Have you seen “Amsterdam?” | bleuwater

Olive the cat laying on my journal
My typical morning trying to write three pages in my journal with Olive wanting my attention.

Yesterday we had plans to see the movie “Amsterdam” with our new friends who live around the corner. Yes, they are California transplants, too. It seems our neighborhood got filled with us during COVID.

Our neighbors bought the movie tickets and made reservations for dinner. I was looking forward to the movie because it stars Christian Bale and Margot Robbie. It’s directed by the same guy (David O. Russell) who did “American Hustle” and “Silver Linings Playbook.” Also, we never go out on a weeknight, so this was unusually fun for us.

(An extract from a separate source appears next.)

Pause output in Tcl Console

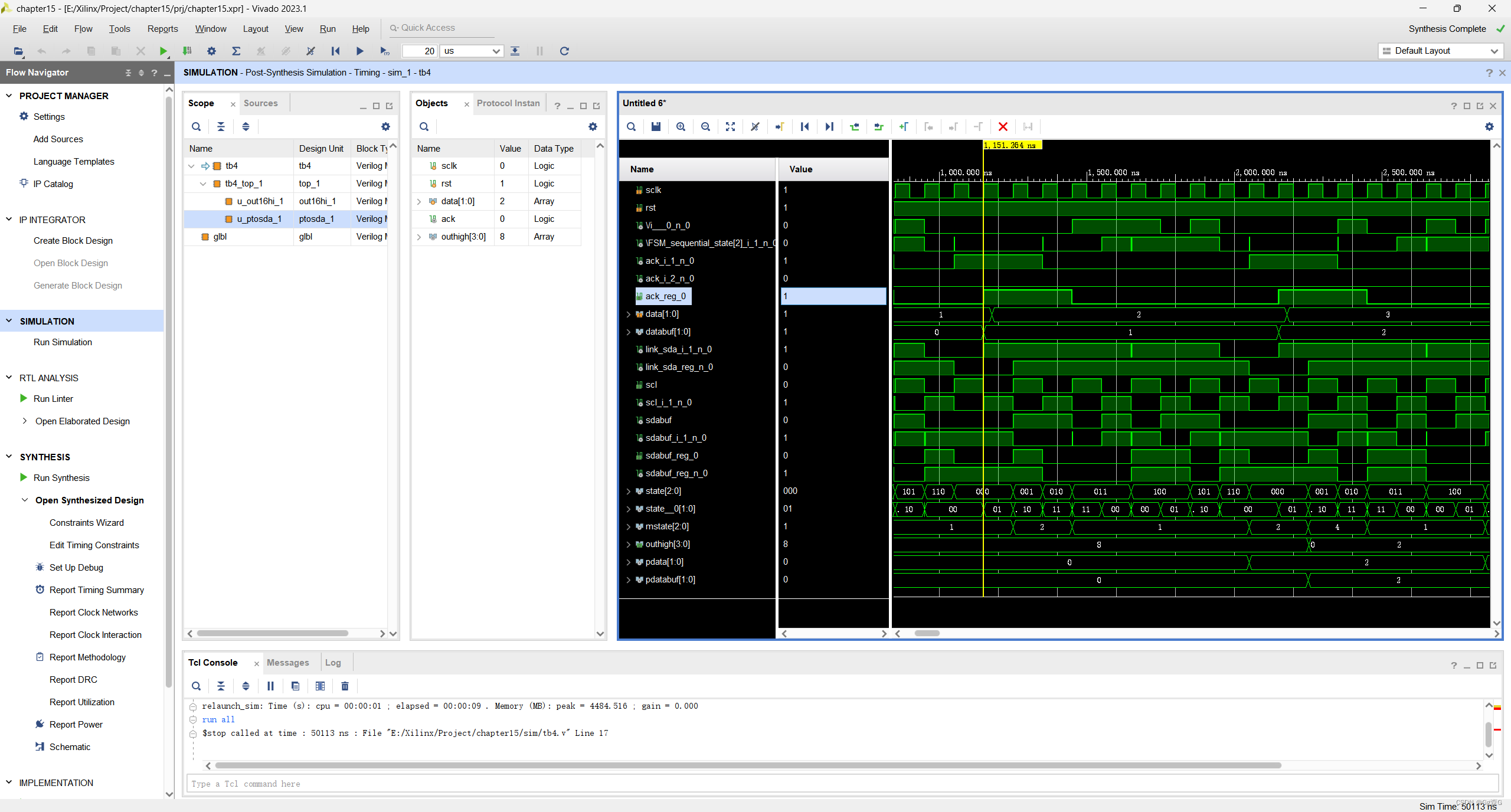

My husband got a text from our neighbor that his wife got sick and they wouldn’t be able to go. They were going to the doctor instead. So they emailed us the digital tickets. Then my husband had an appointment in Phoenix. I was going to meet him at the movies 30 minutes away. Then he texted me that he wouldn’t be able to get away in time to make it to the movie.

Oh well. Best laid plans. Exactly where did the saying “Best laid plans of mice and men oft go astray” come from?

I looked it up and this is what I found:

best-laid schemes/plans, the

The most careful plans sometimes do not succeed. It was probably already a 
cliché by the time Robert Burns used the phrase in “To a Mouse” (1786): “The best-laid schemes o’ mice an’ men gang aft a-gley [go often astray].”

The Dictionary of Clichés by Christine Ammer Copyright © 2013 by Christine Ammer

What plans have you had go astray lately?

Have you seen “Amsterdam?” Did you like it?